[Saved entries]
--- BEGIN ---

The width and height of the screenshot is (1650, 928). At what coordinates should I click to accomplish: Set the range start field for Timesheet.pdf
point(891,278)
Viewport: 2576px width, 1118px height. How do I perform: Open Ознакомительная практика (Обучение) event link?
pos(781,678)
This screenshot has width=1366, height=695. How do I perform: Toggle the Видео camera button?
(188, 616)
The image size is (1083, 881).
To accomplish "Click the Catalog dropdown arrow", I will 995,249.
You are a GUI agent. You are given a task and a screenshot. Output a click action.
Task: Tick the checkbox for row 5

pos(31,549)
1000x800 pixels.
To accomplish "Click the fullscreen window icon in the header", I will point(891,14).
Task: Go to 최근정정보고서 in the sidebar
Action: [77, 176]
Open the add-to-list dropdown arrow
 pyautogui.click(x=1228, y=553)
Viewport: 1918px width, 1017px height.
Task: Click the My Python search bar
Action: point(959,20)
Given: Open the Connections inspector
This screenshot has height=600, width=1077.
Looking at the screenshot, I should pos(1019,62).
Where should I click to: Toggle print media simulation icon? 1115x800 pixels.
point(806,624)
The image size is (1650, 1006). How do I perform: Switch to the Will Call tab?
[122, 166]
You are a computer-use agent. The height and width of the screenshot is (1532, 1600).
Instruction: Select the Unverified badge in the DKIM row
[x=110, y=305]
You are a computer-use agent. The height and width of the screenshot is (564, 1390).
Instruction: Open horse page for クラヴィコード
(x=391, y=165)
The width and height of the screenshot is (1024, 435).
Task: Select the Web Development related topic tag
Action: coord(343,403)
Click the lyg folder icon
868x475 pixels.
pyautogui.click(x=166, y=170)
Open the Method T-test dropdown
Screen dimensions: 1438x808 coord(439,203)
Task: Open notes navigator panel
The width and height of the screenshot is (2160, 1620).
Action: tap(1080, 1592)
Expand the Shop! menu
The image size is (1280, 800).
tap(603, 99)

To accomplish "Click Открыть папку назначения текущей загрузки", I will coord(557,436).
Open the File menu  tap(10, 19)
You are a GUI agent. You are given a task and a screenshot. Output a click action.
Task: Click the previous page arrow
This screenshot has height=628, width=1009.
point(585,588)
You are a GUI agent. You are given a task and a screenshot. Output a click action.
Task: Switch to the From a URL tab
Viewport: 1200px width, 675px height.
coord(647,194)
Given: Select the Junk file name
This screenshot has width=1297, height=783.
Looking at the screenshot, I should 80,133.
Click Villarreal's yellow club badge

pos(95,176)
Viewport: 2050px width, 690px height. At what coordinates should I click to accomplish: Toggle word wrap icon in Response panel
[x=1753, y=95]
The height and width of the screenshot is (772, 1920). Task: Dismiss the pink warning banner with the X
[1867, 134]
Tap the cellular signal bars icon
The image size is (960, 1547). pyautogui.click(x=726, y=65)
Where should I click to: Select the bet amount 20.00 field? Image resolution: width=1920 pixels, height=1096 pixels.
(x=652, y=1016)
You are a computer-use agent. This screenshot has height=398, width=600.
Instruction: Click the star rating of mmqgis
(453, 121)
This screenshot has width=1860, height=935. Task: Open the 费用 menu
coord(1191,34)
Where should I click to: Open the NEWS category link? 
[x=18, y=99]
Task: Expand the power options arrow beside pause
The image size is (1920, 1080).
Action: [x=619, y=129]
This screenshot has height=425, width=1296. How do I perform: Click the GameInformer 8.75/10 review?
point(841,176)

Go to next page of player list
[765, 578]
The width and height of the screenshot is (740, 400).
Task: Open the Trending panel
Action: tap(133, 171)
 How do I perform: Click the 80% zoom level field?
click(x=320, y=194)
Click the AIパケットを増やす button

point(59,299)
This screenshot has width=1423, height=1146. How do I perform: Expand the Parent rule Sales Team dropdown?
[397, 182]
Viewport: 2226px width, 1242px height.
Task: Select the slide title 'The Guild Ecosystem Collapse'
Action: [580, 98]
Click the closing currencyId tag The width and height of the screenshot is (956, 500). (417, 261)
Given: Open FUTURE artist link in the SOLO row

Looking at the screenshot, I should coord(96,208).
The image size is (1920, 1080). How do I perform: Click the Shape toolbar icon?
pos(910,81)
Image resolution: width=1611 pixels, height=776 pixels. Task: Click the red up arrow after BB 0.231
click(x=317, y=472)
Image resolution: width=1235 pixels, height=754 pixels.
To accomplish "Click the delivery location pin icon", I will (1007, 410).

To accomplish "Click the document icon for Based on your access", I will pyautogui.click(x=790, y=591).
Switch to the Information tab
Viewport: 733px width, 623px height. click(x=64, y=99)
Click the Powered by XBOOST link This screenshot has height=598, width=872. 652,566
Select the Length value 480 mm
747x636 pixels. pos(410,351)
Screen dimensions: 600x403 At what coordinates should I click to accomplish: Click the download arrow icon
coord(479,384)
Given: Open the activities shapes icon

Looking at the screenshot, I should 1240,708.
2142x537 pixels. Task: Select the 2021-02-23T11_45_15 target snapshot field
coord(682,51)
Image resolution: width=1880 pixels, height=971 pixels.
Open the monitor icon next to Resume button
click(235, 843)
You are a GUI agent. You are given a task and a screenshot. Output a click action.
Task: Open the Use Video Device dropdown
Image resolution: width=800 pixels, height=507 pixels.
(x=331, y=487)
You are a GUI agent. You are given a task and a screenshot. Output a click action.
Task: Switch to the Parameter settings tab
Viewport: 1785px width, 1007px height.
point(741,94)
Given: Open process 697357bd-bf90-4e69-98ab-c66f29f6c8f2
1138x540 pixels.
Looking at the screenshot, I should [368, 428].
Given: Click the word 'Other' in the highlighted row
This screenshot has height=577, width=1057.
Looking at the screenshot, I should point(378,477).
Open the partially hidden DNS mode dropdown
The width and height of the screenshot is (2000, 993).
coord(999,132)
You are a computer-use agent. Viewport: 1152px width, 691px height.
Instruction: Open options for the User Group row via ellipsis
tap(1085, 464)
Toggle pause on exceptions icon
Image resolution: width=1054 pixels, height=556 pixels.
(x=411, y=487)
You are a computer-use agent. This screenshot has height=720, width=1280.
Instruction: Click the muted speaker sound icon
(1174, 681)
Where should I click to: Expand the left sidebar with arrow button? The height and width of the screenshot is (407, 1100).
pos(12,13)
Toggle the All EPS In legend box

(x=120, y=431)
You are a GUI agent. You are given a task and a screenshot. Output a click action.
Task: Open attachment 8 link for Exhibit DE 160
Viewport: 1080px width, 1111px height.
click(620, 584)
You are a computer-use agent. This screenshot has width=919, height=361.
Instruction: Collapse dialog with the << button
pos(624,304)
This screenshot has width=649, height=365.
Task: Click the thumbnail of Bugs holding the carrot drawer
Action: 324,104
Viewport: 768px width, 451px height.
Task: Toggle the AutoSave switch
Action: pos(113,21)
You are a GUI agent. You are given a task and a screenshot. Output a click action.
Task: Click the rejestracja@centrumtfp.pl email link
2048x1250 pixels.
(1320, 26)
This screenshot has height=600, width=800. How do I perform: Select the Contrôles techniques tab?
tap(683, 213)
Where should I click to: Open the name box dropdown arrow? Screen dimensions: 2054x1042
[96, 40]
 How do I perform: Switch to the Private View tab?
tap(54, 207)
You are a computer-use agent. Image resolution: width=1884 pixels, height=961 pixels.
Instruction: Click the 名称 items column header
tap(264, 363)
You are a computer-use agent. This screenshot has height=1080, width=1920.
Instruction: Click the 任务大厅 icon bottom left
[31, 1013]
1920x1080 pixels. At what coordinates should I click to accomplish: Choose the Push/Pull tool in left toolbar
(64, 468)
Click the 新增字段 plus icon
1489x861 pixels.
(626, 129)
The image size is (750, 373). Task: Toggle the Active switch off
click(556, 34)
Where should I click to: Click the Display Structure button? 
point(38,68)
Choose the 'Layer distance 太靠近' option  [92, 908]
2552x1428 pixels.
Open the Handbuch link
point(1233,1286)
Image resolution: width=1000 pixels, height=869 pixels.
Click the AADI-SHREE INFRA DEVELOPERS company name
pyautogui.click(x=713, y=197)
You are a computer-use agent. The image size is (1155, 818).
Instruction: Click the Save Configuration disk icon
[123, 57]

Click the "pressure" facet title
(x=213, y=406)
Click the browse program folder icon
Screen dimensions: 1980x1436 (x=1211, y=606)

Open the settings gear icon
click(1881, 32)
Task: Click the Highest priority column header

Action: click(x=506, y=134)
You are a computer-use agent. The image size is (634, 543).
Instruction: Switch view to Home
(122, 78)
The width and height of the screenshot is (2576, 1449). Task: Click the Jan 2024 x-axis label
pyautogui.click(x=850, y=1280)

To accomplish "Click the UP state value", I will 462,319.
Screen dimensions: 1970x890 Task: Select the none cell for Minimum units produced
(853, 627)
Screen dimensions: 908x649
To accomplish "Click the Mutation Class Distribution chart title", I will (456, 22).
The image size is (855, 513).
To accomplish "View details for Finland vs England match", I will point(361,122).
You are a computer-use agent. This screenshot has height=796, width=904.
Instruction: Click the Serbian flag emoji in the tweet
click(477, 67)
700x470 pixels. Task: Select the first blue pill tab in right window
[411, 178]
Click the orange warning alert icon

--- END ---

Exercise:
Starting at the line that contains "Click the browse program folder icon" and continuing through the end of the material, write those lines out again with "Directive" substituted for each occurrence of "Instruction" and everything else left unchanged.

Answer to the task:
Click the browse program folder icon
Screen dimensions: 1980x1436 (x=1211, y=606)

Open the settings gear icon
click(1881, 32)
Task: Click the Highest priority column header

Action: click(x=506, y=134)
You are a computer-use agent. The image size is (634, 543).
Directive: Switch view to Home
(122, 78)
The width and height of the screenshot is (2576, 1449). Task: Click the Jan 2024 x-axis label
pyautogui.click(x=850, y=1280)

To accomplish "Click the UP state value", I will 462,319.
Screen dimensions: 1970x890 Task: Select the none cell for Minimum units produced
(853, 627)
Screen dimensions: 908x649
To accomplish "Click the Mutation Class Distribution chart title", I will (456, 22).
The image size is (855, 513).
To accomplish "View details for Finland vs England match", I will point(361,122).
You are a computer-use agent. This screenshot has height=796, width=904.
Directive: Click the Serbian flag emoji in the tweet
click(477, 67)
700x470 pixels. Task: Select the first blue pill tab in right window
[411, 178]
Click the orange warning alert icon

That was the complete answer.